== Supplied data ==
Content starts
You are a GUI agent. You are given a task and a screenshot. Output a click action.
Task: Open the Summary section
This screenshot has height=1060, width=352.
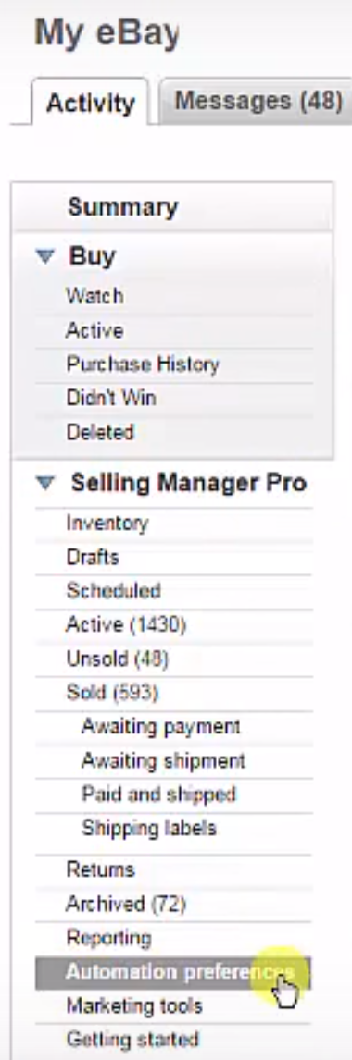pyautogui.click(x=122, y=207)
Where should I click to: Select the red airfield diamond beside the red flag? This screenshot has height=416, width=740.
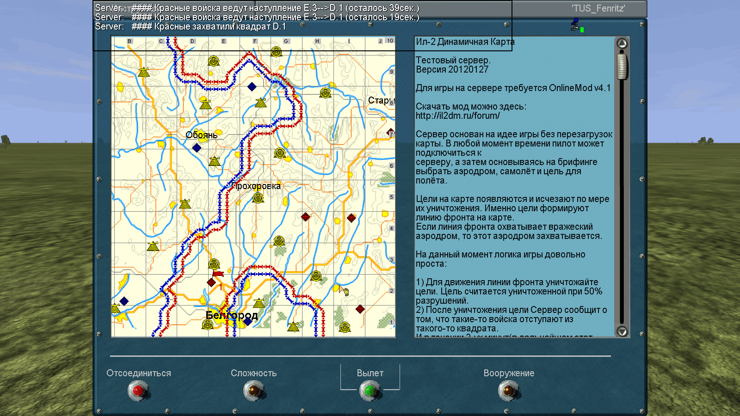(x=211, y=282)
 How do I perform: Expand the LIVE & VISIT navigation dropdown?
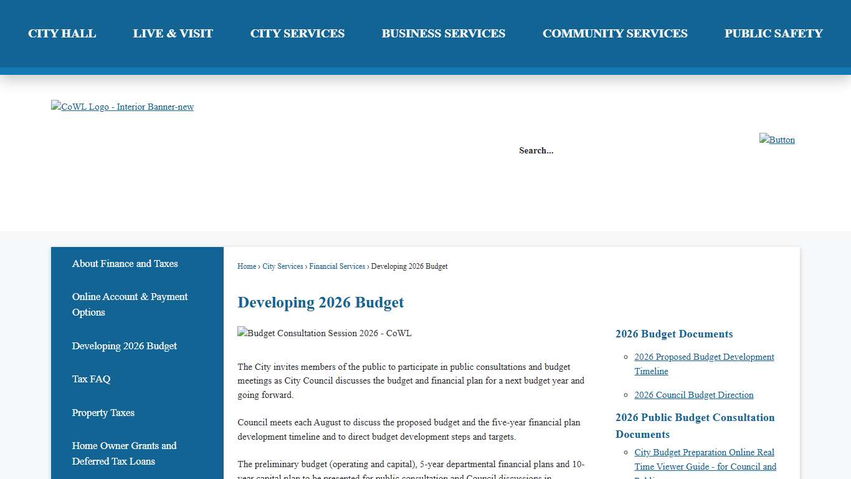[x=173, y=34]

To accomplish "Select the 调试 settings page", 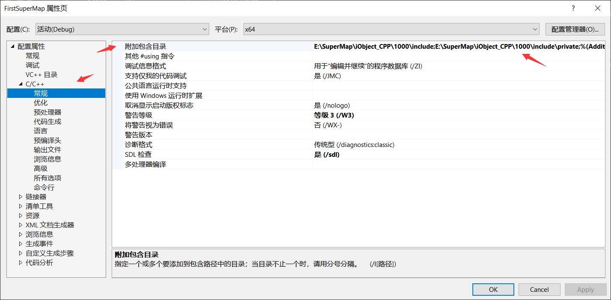I will click(x=32, y=65).
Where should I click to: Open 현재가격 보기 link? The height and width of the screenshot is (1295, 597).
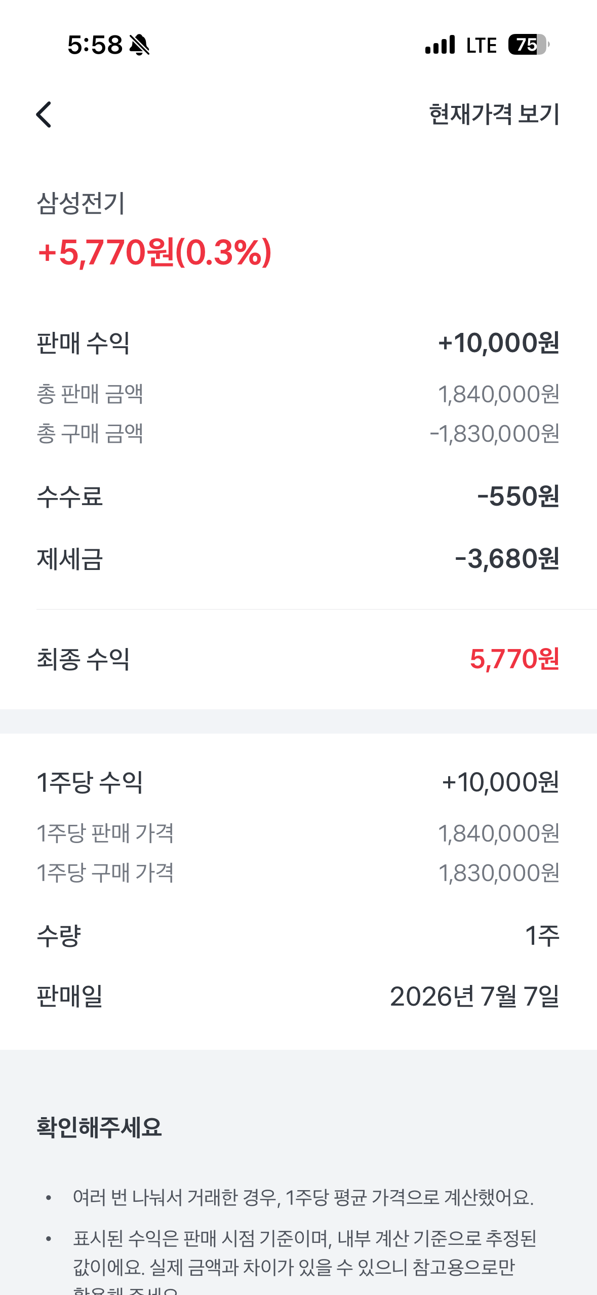point(494,114)
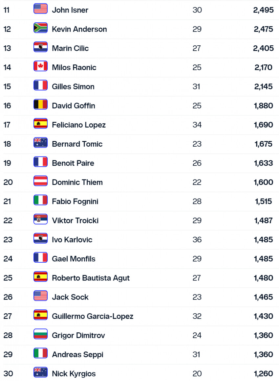Click Belgium flag next to David Goffin
279x381 pixels.
[40, 105]
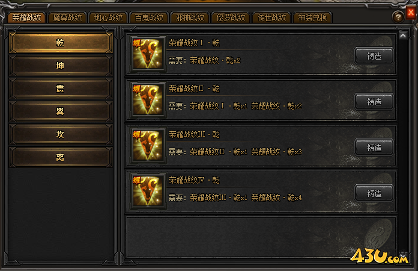Open the 神装兑换 tab

(x=312, y=17)
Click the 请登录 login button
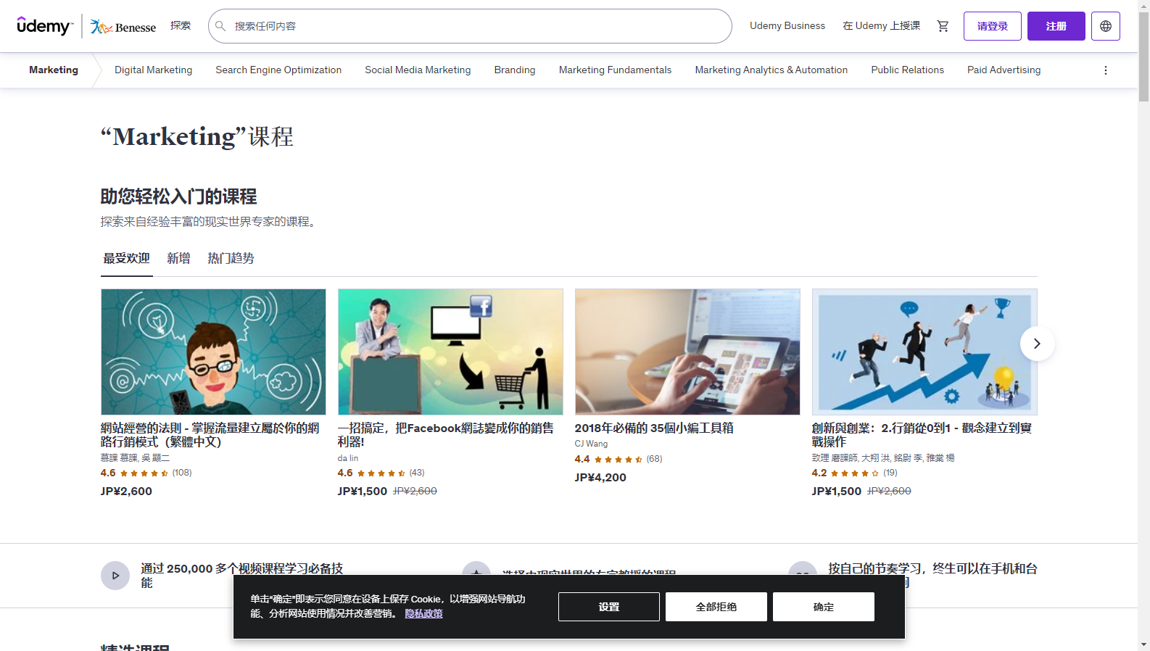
Content ends
== Exercise goal ==
The copy should begin at the line containing "Where should I click to: Open" and end at the last line of the data above; please restate those lines word for word without the pictures.

== Response to the task ==
Where should I click to: Open 현재가격 보기 link? The height and width of the screenshot is (1295, 597).
point(494,114)
Click Belgium flag next to David Goffin
279x381 pixels.
[40, 105]
Open the 神装兑换 tab

(x=312, y=17)
Click the 请登录 login button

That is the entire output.